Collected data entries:
┄┄┄┄┄┄┄┄┄┄

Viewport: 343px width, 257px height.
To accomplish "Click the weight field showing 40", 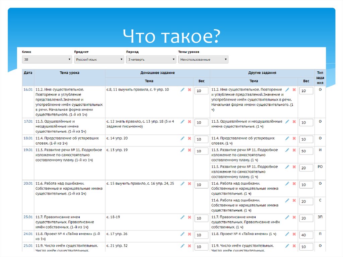I will (306, 235).
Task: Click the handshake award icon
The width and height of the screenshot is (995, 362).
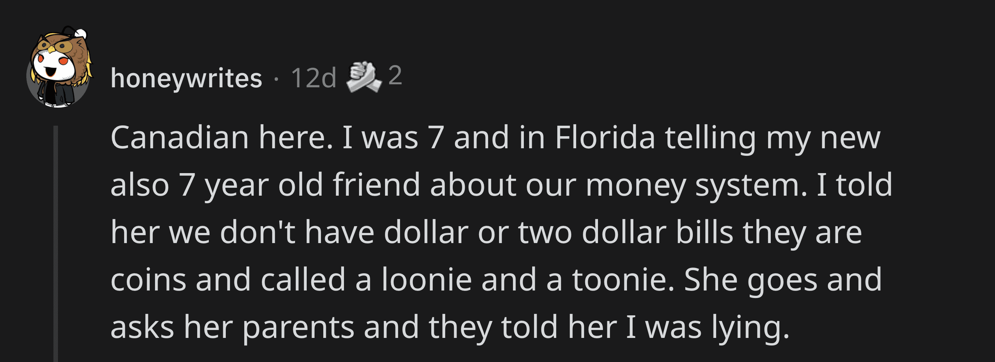Action: [x=363, y=77]
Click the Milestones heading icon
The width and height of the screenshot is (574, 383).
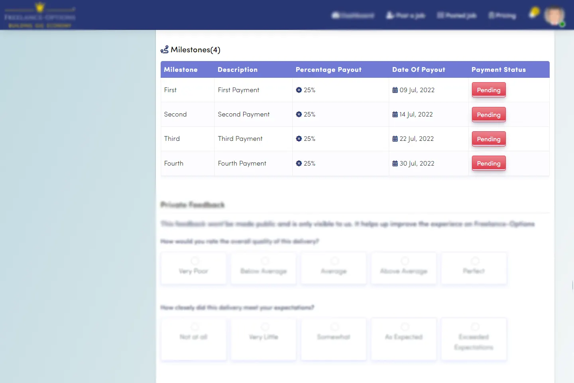click(164, 50)
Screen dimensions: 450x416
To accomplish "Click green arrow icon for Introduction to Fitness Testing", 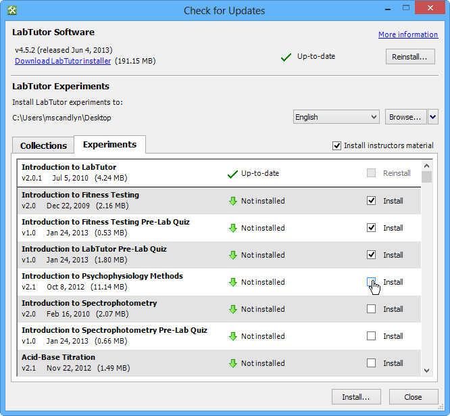I will [233, 201].
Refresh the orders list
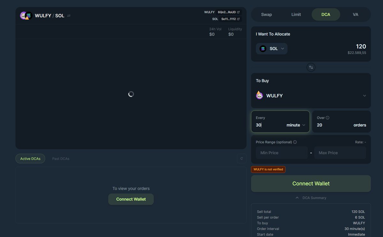Screen dimensions: 383x237 [241, 158]
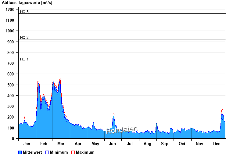Click the Aug month axis label

click(x=147, y=144)
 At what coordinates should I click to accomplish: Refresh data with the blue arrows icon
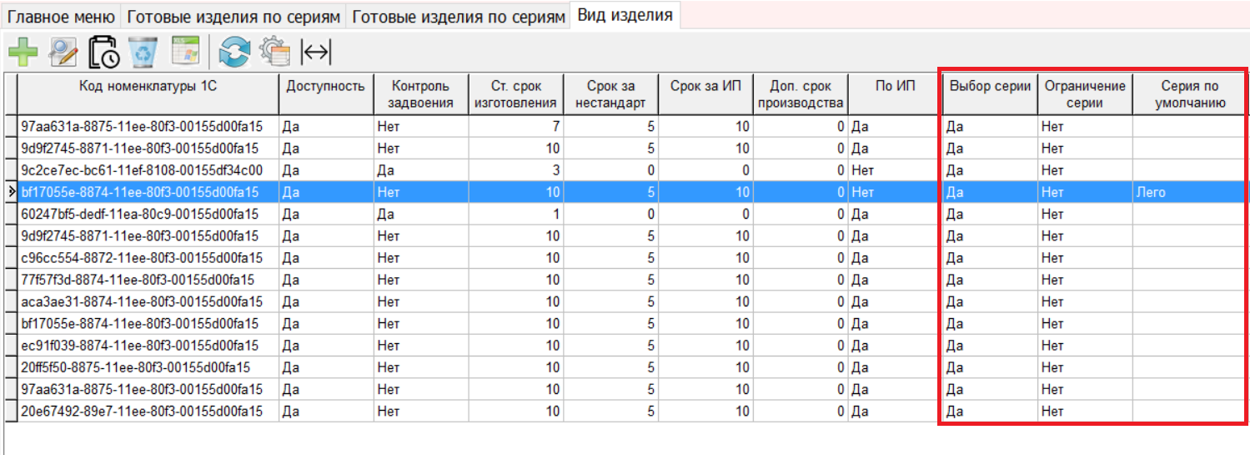[234, 53]
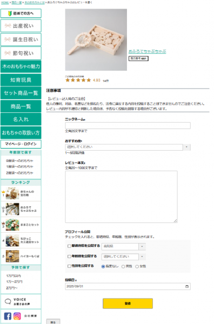Expand the recommendation rating dropdown
Image resolution: width=214 pixels, height=324 pixels.
[x=128, y=147]
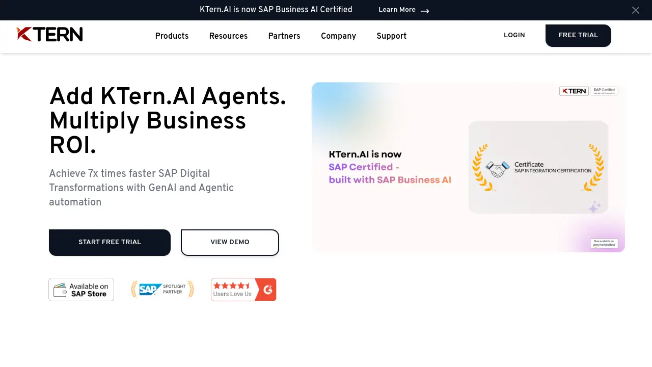
Task: Follow the Learn More banner link
Action: (x=397, y=10)
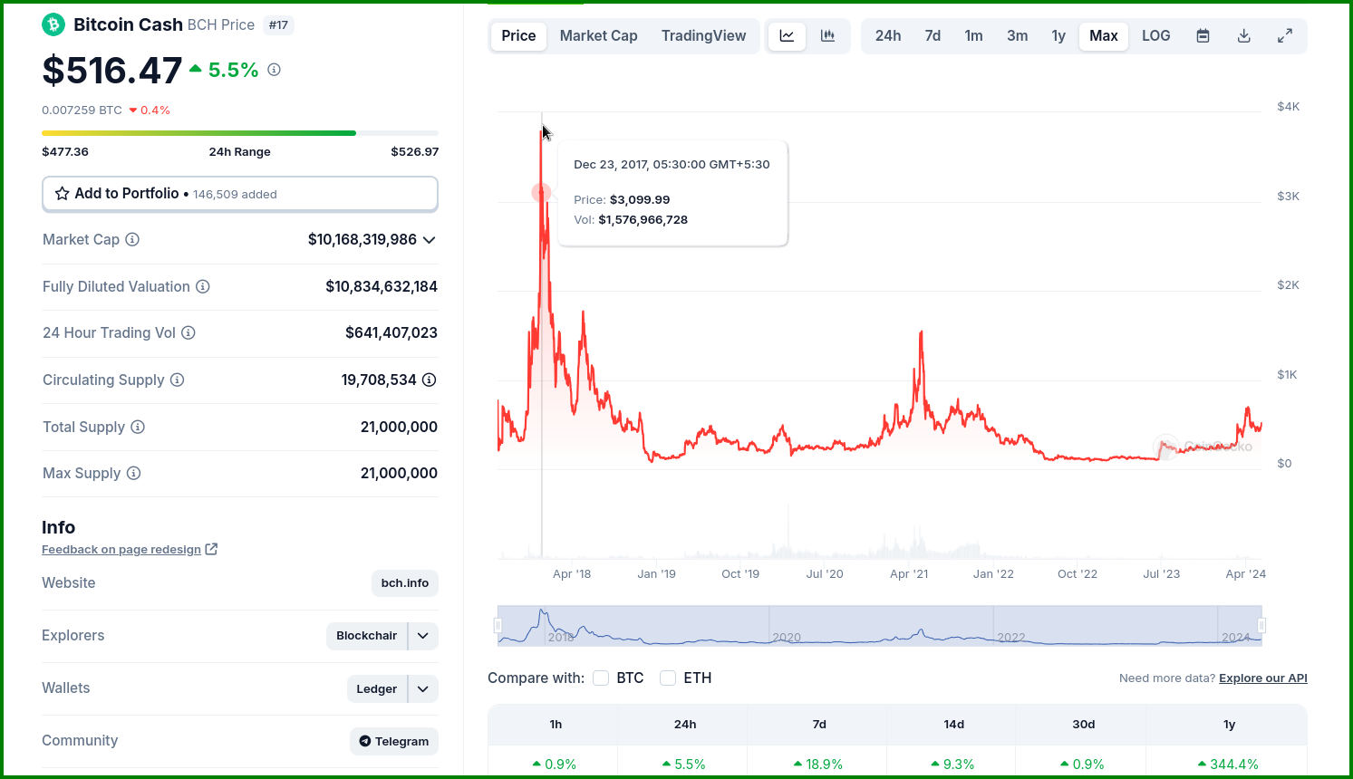Open Telegram community link
The width and height of the screenshot is (1353, 779).
coord(394,741)
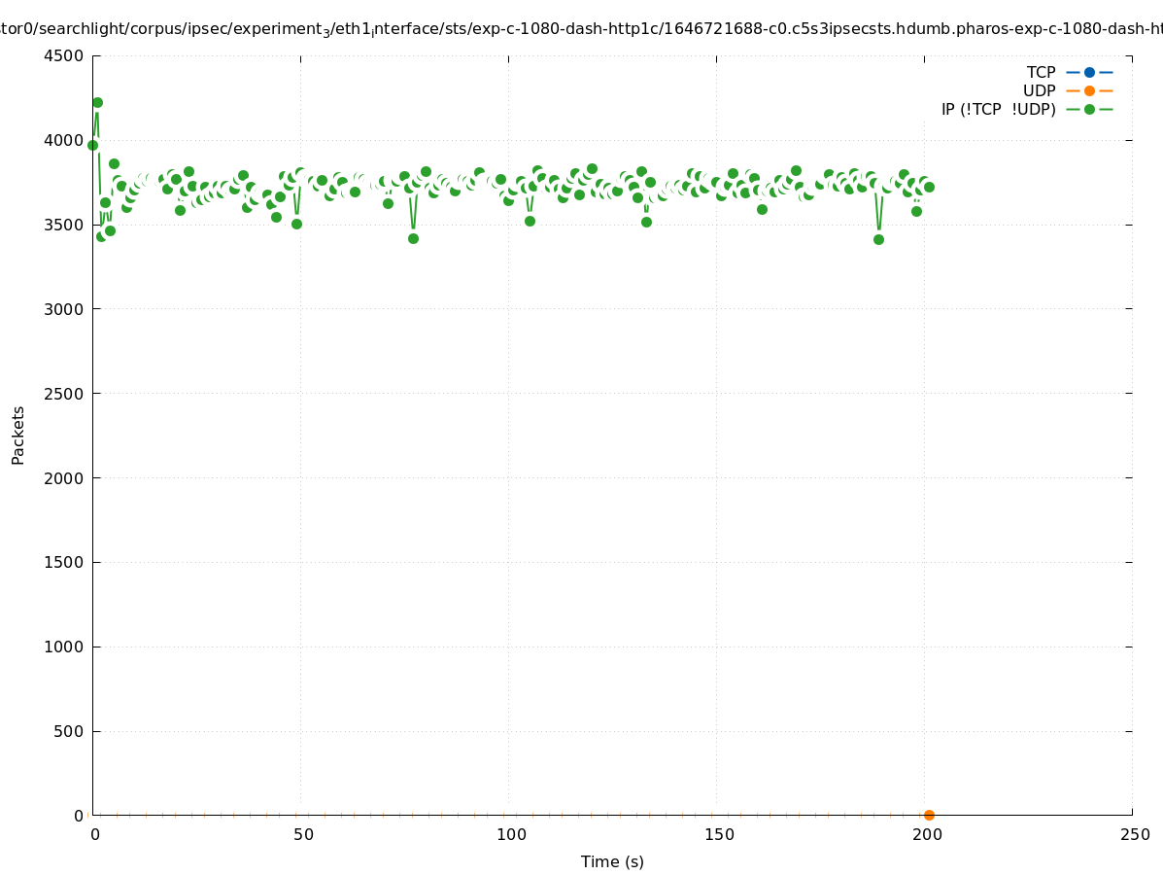Viewport: 1163px width, 875px height.
Task: Click the green IP legend marker
Action: (1089, 109)
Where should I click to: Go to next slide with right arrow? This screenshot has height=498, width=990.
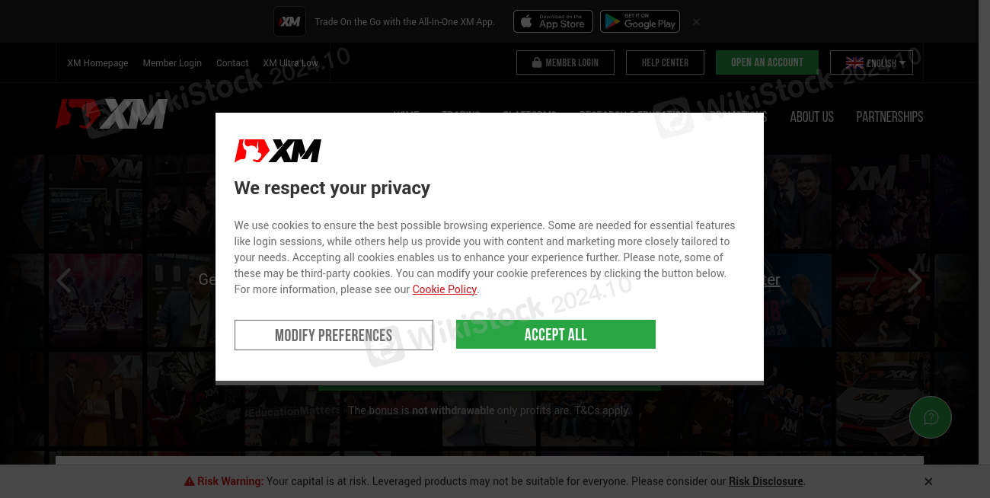point(915,280)
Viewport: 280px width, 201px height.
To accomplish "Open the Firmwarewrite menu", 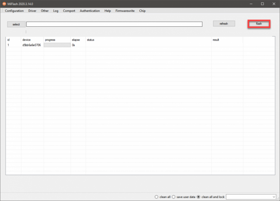I will pos(125,11).
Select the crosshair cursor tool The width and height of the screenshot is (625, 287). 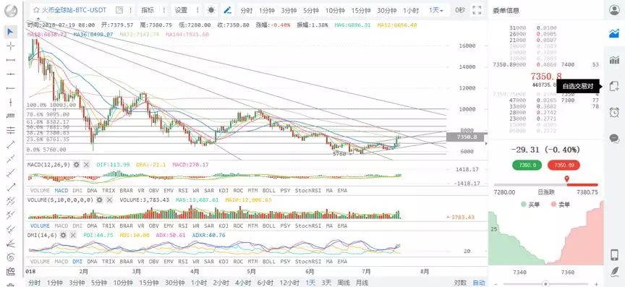10,46
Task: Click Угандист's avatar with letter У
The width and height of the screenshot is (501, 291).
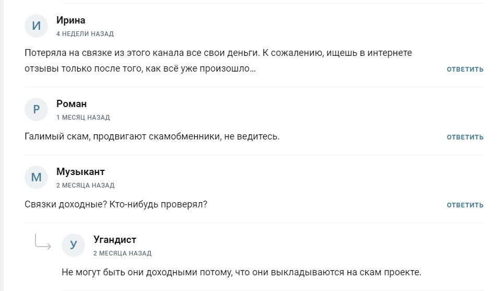Action: point(73,246)
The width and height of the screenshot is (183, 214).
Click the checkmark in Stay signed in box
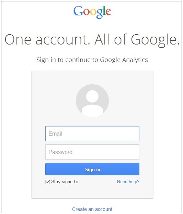pos(48,182)
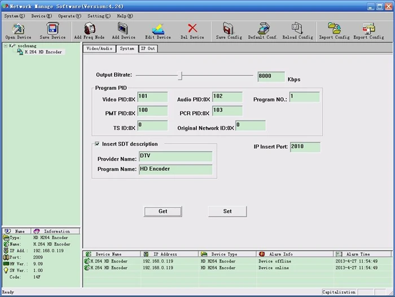Collapse the xochuang tree node
This screenshot has height=297, width=395.
pyautogui.click(x=6, y=45)
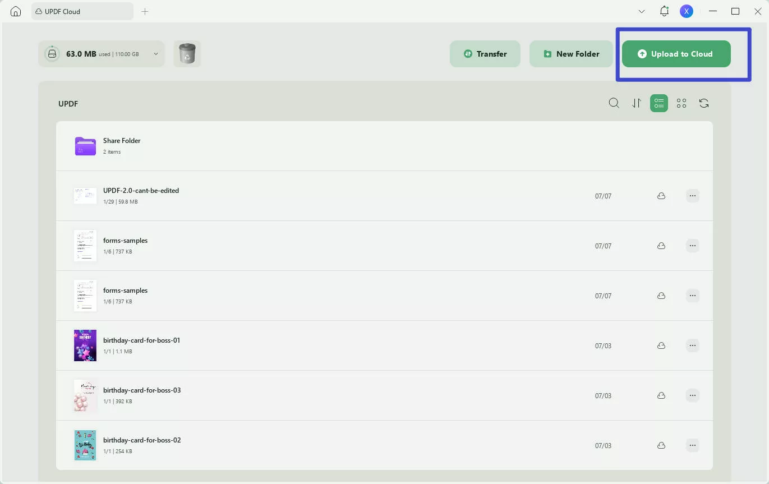Go to the home icon
769x484 pixels.
16,11
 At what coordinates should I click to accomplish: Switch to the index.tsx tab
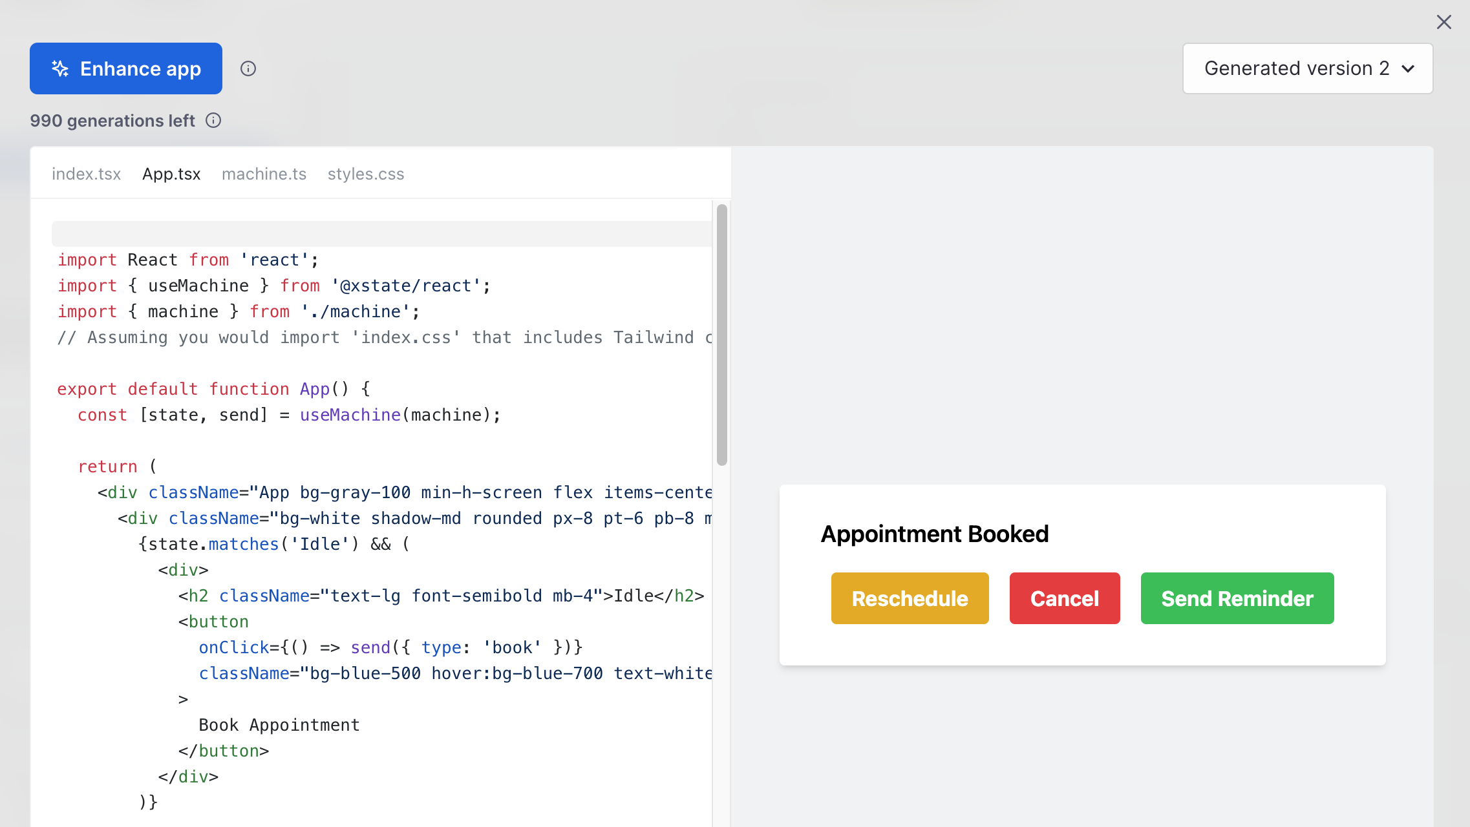click(85, 173)
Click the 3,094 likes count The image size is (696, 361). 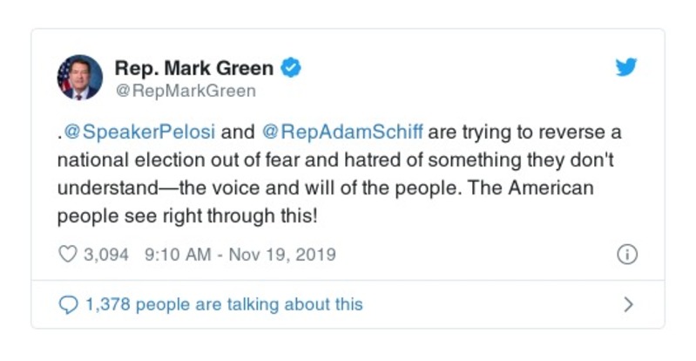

┄┄┄┄┄┄┄┄┄┄

Work to complete: In the data above, find the line with "Task: Click Угандист's avatar with letter У" and repeat it and every line after it through the end, exactly; leave the pictures out.

Result of the exercise:
Task: Click Угандист's avatar with letter У
The width and height of the screenshot is (501, 291).
Action: point(73,246)
The width and height of the screenshot is (183, 214).
Click the checkmark in Stay signed in box
pos(48,182)
Collapse the xochuang tree node
This screenshot has height=297, width=395.
pyautogui.click(x=6, y=45)
Go to the home icon
769x484 pixels.
16,11
 At what coordinates should I click to accomplish: Switch to the index.tsx tab
click(85, 173)
Click the 3,094 likes count The image size is (696, 361). 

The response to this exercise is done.